OPINION: Building an economy in B.C. that has workers’ backs

Doug checks his phone before bed—not to scroll social media—but to see if another layoff notice has gone out. He’s been a mill worker for over 28 years. His wife recently picked up additional shifts at the Save-On-Foods 40 minutes away. Their youngest son is anxious about the affordability of post-secondary options, and next week, they have a truck payment due.

Another mill closure is not a statistic. It's a family in B.C. wondering what tomorrow looks like.

Doug’s story echoes from the island to the interior— among working families who built the industrial spine of this province. They all share the same quiet fear: that the next round of tariffs, next dip in the markets or a long fire season could erase decades of employment.

These workers aren’t looking for sympathy; they’re asking for stability—for a plan from governments that keep them in mind when big decisions get made.
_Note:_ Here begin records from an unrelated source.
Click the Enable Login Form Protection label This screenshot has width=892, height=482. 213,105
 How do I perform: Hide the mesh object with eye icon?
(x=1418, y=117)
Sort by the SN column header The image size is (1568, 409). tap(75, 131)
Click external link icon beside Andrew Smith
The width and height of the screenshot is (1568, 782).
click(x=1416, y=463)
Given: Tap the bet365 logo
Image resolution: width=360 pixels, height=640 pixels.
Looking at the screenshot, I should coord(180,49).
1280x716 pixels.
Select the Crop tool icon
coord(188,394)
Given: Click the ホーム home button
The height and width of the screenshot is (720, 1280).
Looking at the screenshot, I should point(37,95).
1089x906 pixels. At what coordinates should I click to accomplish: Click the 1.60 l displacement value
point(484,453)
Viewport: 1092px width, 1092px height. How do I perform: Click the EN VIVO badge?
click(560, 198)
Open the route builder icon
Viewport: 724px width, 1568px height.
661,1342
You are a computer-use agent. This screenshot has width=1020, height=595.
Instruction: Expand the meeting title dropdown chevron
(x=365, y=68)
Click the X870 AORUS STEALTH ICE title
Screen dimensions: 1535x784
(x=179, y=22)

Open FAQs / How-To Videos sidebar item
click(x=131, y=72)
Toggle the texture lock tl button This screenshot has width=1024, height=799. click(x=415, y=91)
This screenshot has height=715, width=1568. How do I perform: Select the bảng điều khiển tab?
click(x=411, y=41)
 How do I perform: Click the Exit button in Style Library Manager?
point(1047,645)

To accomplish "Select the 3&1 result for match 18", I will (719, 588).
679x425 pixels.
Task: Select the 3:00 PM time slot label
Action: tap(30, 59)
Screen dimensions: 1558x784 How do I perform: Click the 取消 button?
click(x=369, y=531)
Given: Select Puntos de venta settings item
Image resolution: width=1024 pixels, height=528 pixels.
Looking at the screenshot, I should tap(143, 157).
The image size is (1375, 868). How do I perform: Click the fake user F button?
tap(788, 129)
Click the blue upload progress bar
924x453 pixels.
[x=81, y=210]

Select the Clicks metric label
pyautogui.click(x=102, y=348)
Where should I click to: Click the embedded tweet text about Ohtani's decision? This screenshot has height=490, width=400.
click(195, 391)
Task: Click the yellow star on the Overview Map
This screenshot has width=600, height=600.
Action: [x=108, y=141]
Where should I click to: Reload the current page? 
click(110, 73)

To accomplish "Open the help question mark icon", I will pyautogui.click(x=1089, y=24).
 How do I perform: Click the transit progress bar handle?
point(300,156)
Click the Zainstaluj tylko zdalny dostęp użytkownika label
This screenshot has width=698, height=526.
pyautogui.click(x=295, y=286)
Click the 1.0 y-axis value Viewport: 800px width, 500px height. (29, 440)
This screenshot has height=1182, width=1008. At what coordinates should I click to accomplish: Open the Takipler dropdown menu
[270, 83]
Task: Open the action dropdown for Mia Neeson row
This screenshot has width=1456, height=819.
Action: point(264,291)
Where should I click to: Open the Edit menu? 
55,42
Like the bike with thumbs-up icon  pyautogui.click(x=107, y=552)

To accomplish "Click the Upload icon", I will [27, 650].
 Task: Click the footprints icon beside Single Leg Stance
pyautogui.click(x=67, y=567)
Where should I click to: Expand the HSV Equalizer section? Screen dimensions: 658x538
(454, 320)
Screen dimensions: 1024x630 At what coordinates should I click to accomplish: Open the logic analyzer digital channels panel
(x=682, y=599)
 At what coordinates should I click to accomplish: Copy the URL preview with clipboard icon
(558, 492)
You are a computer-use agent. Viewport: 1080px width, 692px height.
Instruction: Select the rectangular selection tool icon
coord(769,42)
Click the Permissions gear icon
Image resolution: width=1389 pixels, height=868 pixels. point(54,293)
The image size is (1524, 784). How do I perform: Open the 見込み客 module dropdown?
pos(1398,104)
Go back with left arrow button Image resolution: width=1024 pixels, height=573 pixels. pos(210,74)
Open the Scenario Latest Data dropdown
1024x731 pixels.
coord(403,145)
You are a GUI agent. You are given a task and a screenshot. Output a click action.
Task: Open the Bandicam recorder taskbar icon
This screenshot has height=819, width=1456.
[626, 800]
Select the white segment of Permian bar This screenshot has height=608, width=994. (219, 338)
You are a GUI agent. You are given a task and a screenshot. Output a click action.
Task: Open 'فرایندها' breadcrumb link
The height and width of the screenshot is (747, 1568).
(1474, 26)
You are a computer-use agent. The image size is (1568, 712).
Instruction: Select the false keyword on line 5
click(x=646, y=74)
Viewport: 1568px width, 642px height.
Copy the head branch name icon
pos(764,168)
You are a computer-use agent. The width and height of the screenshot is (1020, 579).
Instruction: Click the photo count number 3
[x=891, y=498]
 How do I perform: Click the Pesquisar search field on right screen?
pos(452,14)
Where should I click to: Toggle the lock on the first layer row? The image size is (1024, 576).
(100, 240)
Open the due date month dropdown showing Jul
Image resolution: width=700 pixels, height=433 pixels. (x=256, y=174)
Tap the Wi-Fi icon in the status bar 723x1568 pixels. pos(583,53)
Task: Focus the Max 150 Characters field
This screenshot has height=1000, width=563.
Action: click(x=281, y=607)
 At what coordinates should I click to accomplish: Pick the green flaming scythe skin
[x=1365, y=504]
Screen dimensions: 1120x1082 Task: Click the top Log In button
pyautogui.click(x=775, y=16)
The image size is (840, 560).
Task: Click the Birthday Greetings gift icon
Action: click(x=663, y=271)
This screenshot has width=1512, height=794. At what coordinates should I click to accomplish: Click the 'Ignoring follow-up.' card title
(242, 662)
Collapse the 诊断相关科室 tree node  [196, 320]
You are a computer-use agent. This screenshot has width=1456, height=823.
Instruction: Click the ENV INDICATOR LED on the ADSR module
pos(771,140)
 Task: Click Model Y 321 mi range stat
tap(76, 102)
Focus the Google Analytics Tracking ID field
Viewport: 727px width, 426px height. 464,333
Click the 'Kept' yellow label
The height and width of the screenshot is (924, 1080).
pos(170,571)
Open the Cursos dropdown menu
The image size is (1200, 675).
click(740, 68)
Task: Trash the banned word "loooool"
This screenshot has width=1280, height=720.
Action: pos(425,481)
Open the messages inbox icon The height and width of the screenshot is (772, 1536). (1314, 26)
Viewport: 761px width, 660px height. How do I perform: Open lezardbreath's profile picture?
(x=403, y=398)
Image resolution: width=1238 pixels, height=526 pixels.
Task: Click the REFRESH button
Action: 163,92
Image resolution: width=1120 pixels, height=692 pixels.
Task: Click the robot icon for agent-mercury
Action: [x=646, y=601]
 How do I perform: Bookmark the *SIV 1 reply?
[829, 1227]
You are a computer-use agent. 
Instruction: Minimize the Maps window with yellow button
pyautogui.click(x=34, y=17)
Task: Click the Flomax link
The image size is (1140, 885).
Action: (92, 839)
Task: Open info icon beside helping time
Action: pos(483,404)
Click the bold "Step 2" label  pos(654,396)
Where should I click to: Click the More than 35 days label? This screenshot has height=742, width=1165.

The recent announcement that West Fraser will permanently close its mill in 100 Mile House is a devastating reminder of what happens when that stability fails.

B.C. has all the resources, the skill, and the will to build an economy that works for working people. What’s missing is a coordinated strategy that treats our industrial sectors as one ecosystem and a politics that views workers as partners, not props.

For too long, economic debates have forced a narrative that pits sector against sector, between fiscal pressures and fairness. False choices.

In mining, productive industrial planning by governments means building worker informed training systems that increase retention, strengthen safety and grow local expertise for the next generation. For forestry, it means securing a sustainable fibre supply so mills can operate long enough to invest and hire. And it means ensuring every public dollar spent on infrastructure, clean energy, shipbuilding and manufacturing directly supports stable, family supporting unionized employment in communities across B.C.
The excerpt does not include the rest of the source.